6

I have a 67GB .csv file (I know... I know...)

I need to remove the 4,125,878th line from the file as it is corrupt. My CSV parsing tools won't ignore or skip it.

I could use sed to do something like

sed '4125878d' in.csv > out.csv

But that would be an hugely expensive operation in terms of time and disk space.

If I use sed -i '4125878d' in.csv, the operation takes ages.

Is there a way I can quickly remove a line from the middle of a huge file?
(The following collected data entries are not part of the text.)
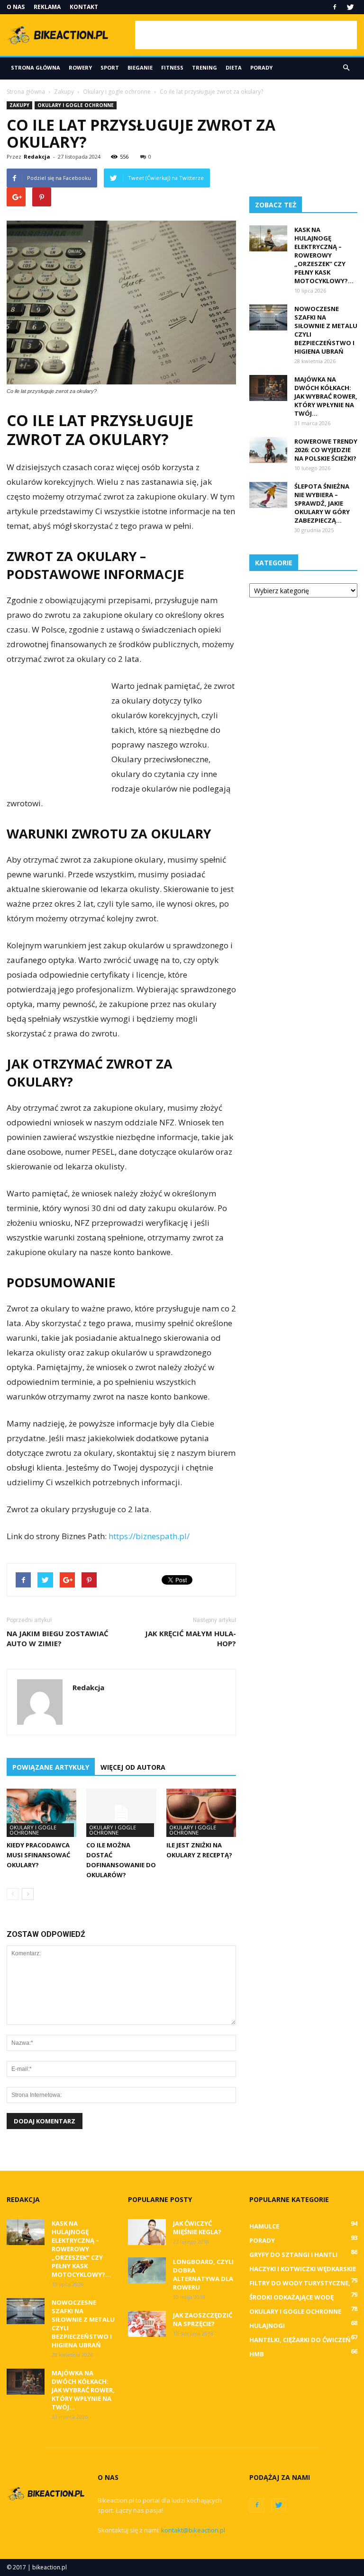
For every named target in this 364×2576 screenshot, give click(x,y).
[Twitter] (350, 7)
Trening (204, 67)
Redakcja (37, 156)
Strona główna (35, 67)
  • How do you expect the computer to know where the 4,125,878th line starts without actually reading the whole file and counting line breaks? If it's a one-time issue, just wait for it to be solved, and if you need to do this regularly, I suggest you try to fix the root cause of file corruption instead. – Dmitry Grigoryev Oct 02 '15 at 14:10
  • See my reply at: http://unix.stackexchange.com/questions/66730/is-there-a-faster-way-to-remove-a-line-given-a-line-number-from-a-file/233509#233509 where I explain how to use ved which is a very fast editor. – schily Oct 02 '15 at 14:27

2 Answers2

2

I believe not.

Even if sed or whatever program you use for that is clever enough to do the change in place and not with a temp file, it will still have to rewrite all the data after the starting of the line you want to delete.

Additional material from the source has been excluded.